Development and significance of resistance to protease inhibitors in HIV-1-infected adults under triple-drug therapy in clinical practice.

Abstract

Development of drug resistance is considered a major cause for failure of antiretroviral therapy in human immunodeficiency virus type 1 (HIV-1)-infected patients adherent to treatment. However, the rate of emergence and the significance of HIV-1 drug resistance in clinical practice have been not investigated thoroughly. Selection of HIV-1 variants that are genotypically resistant to protease inhibitors was studied in all the patients (n = 169) who completed at least 18 months of treatment with a protease inhibitor plus two nucleoside reverse transcriptase inhibitors at two urban Italian hospitals. HIV-1 carrying primary protease inhibitor resistance mutations was detected in 70 (41.4%) patients. The estimated proportion of patients developing genotypic resistance to protease inhibitors at 12 and 24 months was 18.3% (95% CI, 12.5-24.2%) and 33.9% (95% CI, 26.4-41.5%), respectively. Independent predictors of development of resistance to protease inhibitors were higher HIV-1 RNA levels at the nadir (P < 0.0001) and inclusion of ritonavir or saquinavir versus indinavir in the starting regimen (P = 0.0313).
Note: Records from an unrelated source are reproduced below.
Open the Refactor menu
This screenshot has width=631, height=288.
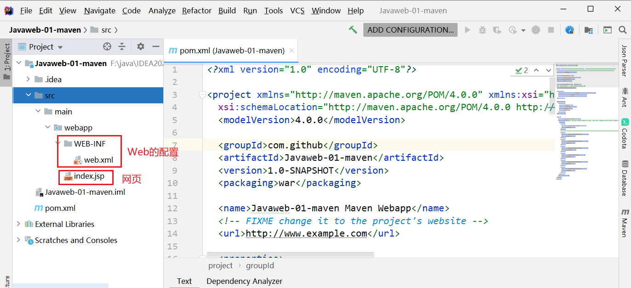click(196, 11)
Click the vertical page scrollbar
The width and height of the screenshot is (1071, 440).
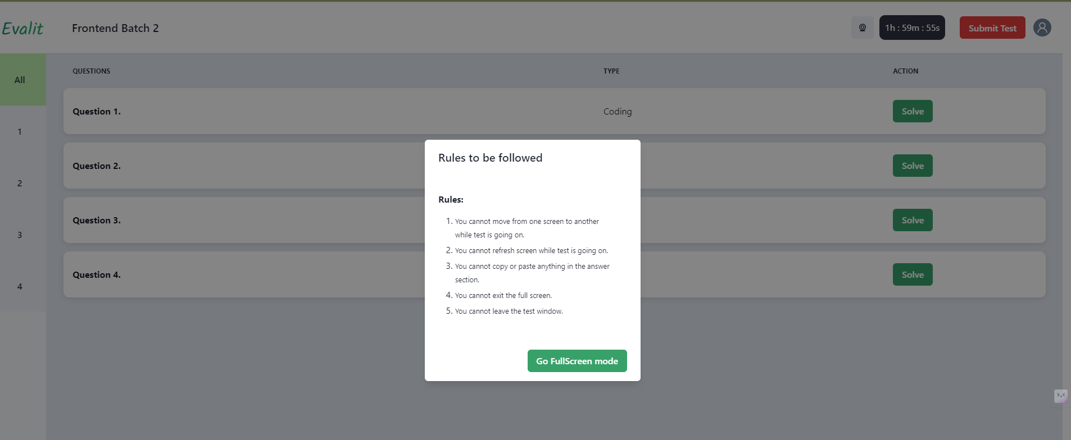[x=1067, y=224]
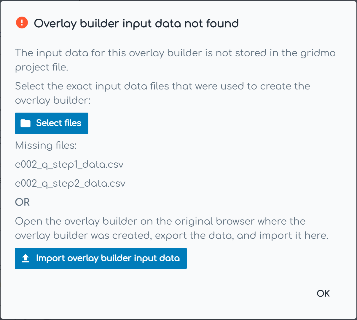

Resistance to protease inhibitors was strongly associated with a lower response to treatment, as shown by HIV-1 RNA load (P = 0.0001) and CD4 cell counts (P = 0.005). However, a linear increase in CD4 cell counts was maintained up to the end of follow-up even in the protease inhibitor-resistant population. Resistance to protease inhibitors develops in a relevant proportion of patients under long-term triple-drug therapy in clinical practice and is associated with virological treatment failure and limitation of CD4 cell increase.